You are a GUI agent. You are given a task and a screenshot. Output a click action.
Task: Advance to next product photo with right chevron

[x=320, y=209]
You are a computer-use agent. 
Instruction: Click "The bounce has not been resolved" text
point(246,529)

==============================

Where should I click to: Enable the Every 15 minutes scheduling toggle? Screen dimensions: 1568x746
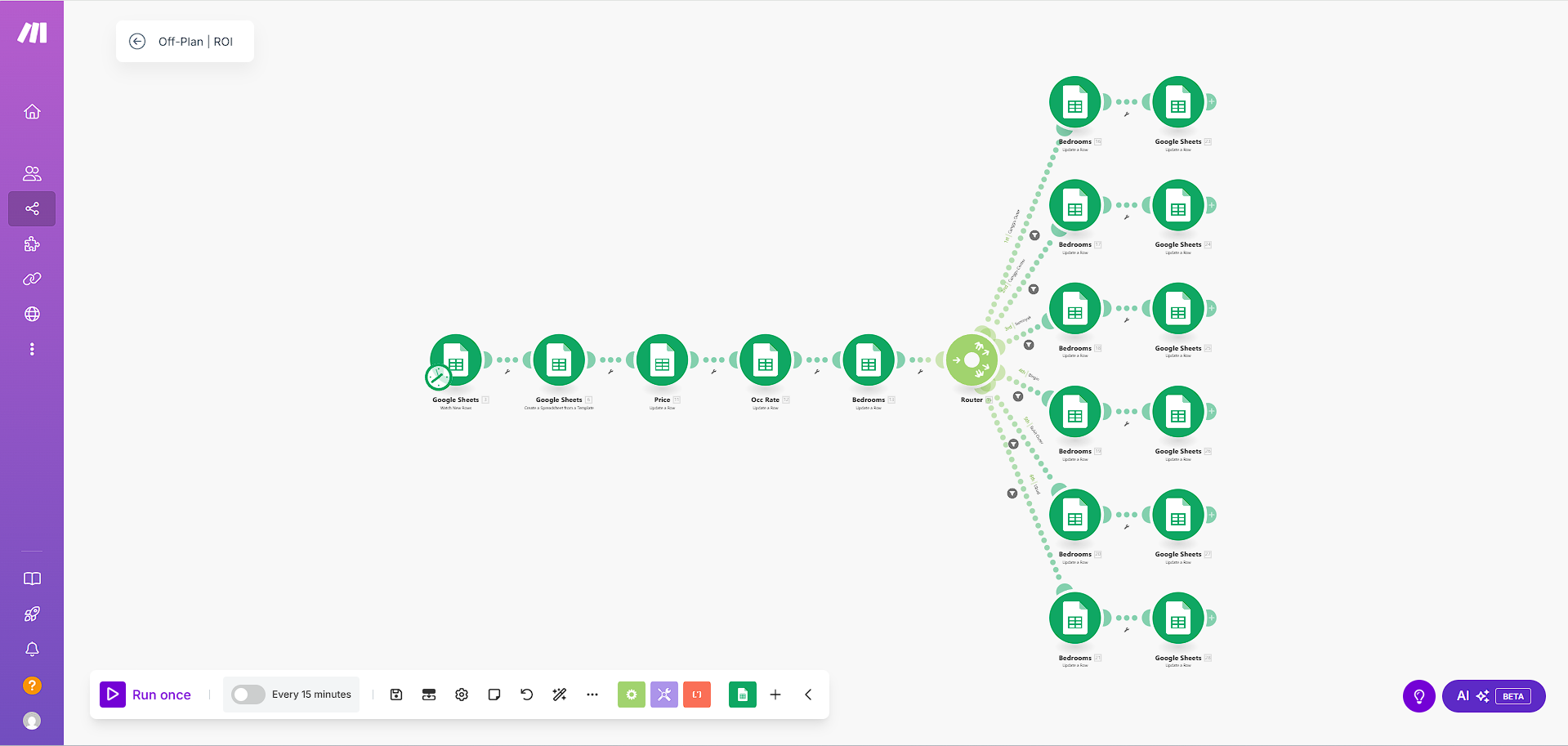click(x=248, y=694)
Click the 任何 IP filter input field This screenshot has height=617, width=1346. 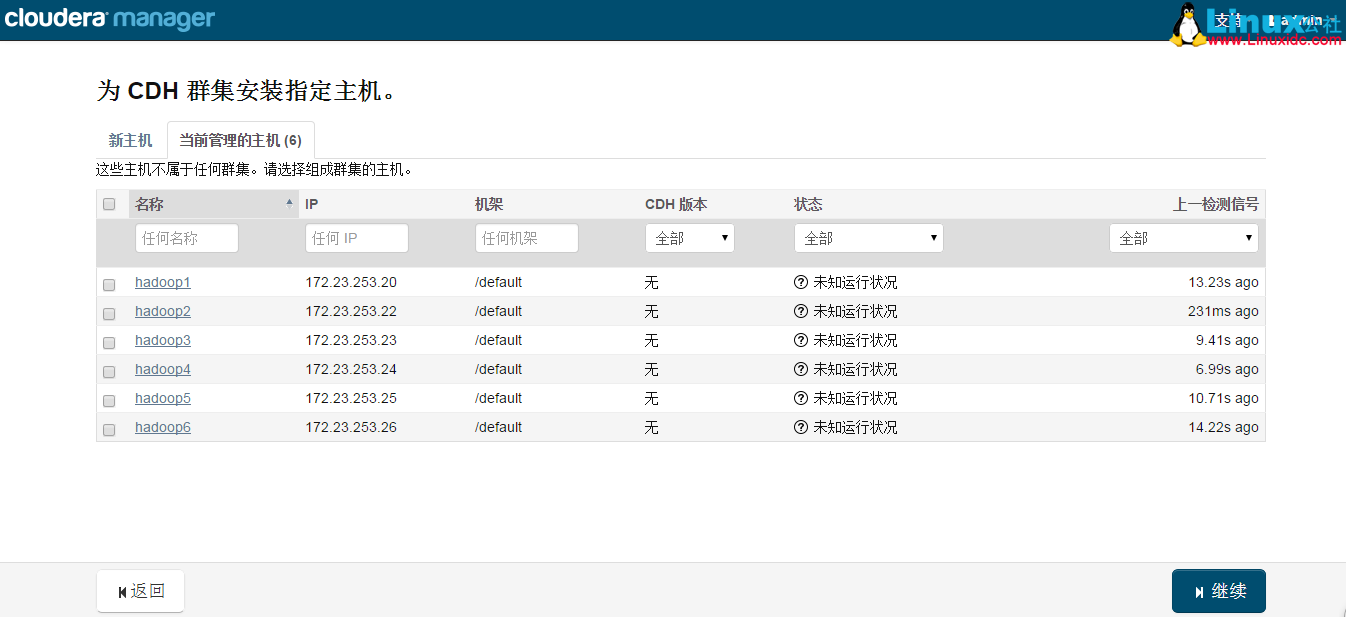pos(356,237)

==============================

WHAT YOU WILL DO
Write out the records word for word, from the line containing "You are a GUI" through the line containing "point(246,529)".

EXERCISE RESULT
You are a GUI agent. You are given a task and a screenshot. Output a click action.
Task: Advance to next product photo with right chevron

[x=320, y=209]
You are a computer-use agent. 
Instruction: Click "The bounce has not been resolved" text
point(246,529)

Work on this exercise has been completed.